People who suffer from trauma, aversive childhood experiences, and PTSD and other stress-related psychiatric issues, such as depression, generalized anxiety are at even higher risk for development of autoimmune diseases.
Severe or prolonged emotional stress causes alteration in multiple body functions because of the constant release of stress hormones which causes the brain and body to be under constant Fight-Flight-Freeze response.
The main message to individuals suffering with or exposed to low-grade chronic prolonged stress, and emotional reactions after trauma, or other life stressors is to seek treatment. Prevention can be initiated immediately and can save 20-years of your life. Intervention is also immediately recommended.
Good News: There are now many evidence based proven treatments available ranging from traditional talk psychotherapies to documented effective holistic therapies, and LifeStyle Counseling. The modalities of therapies are often combined and are custom tailored to the unique history, personality, and life circumstances of the individual.
Immune problems can often run in families, and studies to date have not found a clear picture of how much shared parentage or life circumstances might explain the connection between stress and autoimmune disorders.
However, even in the genetic code, therapies have shown clinically significant improvement in the individuals’ quality of life and improvement in the psychological-brain-body-emotion interplay that can not be neglected nor ignored.

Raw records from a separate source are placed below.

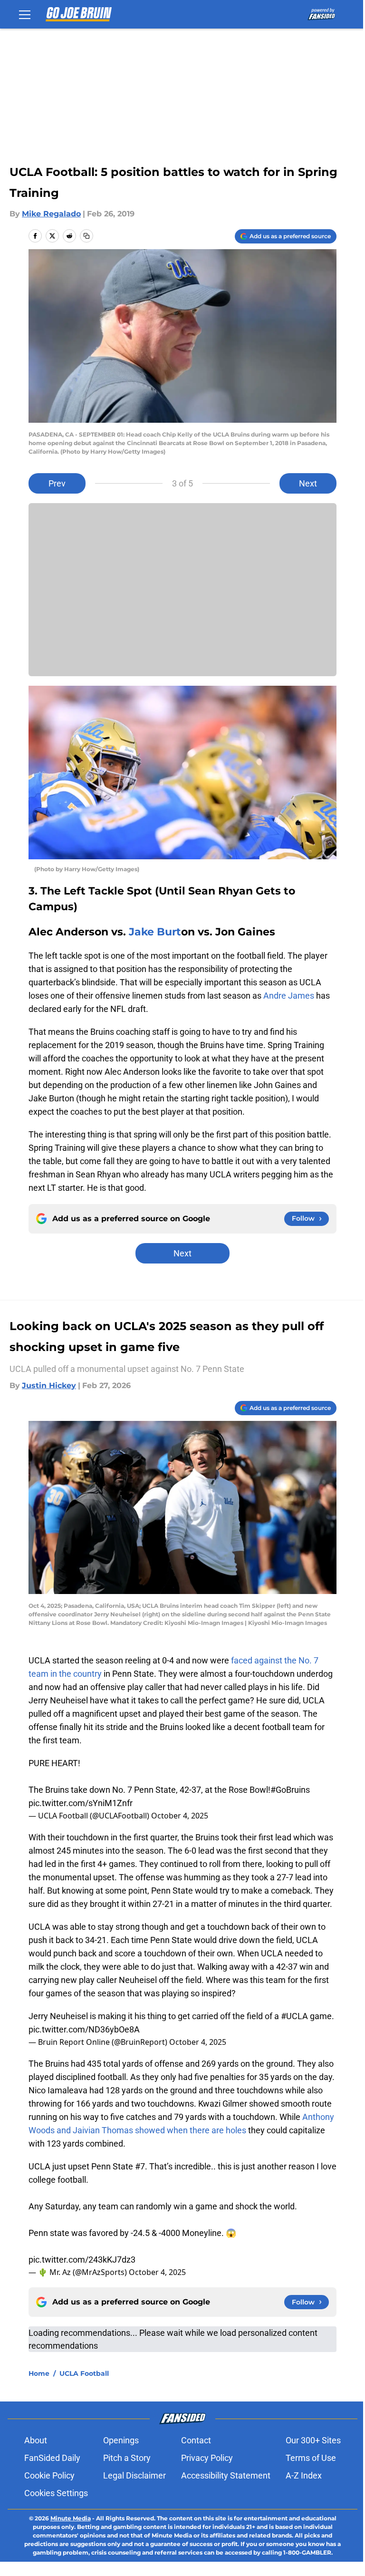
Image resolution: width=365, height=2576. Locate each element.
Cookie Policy (49, 2475)
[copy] (86, 236)
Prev (57, 483)
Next (308, 483)
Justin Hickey (49, 1385)
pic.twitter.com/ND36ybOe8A (84, 2029)
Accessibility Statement (225, 2475)
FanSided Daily (52, 2458)
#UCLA (294, 2016)
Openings (121, 2440)
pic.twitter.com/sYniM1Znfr (81, 1803)
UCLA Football (84, 2373)
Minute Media (70, 2518)
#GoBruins (290, 1790)
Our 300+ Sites (313, 2440)
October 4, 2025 (179, 1815)
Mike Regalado (51, 213)
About (35, 2440)
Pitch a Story (127, 2458)
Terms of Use (311, 2458)
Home (39, 2373)
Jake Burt (155, 931)
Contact (196, 2440)
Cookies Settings (56, 2493)
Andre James (288, 996)
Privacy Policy (207, 2458)
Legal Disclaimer (134, 2475)
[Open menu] (24, 14)
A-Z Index (304, 2475)
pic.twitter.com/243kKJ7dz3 (82, 2260)
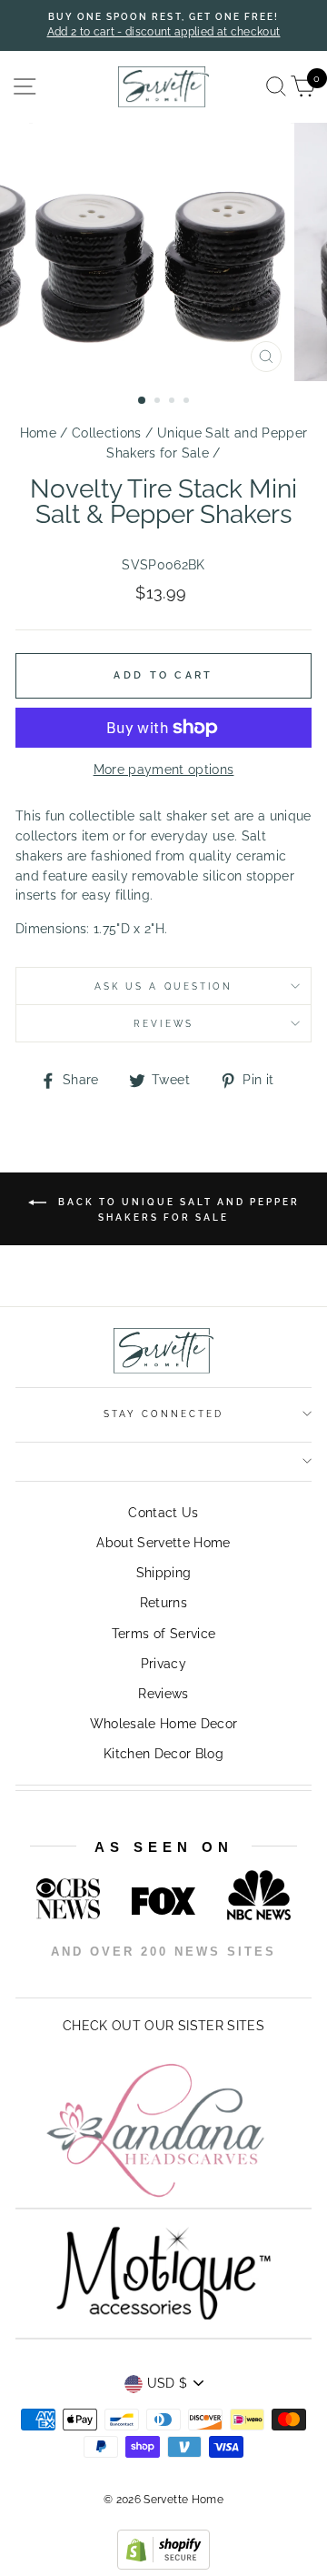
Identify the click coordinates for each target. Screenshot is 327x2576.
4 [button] (188, 402)
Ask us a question (163, 986)
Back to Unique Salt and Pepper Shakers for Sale (177, 1209)
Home (38, 433)
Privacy (163, 1663)
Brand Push (230, 1976)
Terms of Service (163, 1633)
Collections (107, 433)
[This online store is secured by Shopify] (163, 2565)
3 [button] (173, 402)
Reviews (163, 1693)
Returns (163, 1602)
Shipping (164, 1572)
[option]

Key Point: even long-term low-grade psychological stress can deteriorate multiple bodily systems, including stress hormone levels and the autonomic nervous system resulting in impairment of immune functioning. This can lead to increased autoimmune disease activity and trigger exacerbations of autoimmune diseases or make individuals more prone to acquiring infections that together with genetic factors are believed to be the main etiological factors for autoimmune diseases.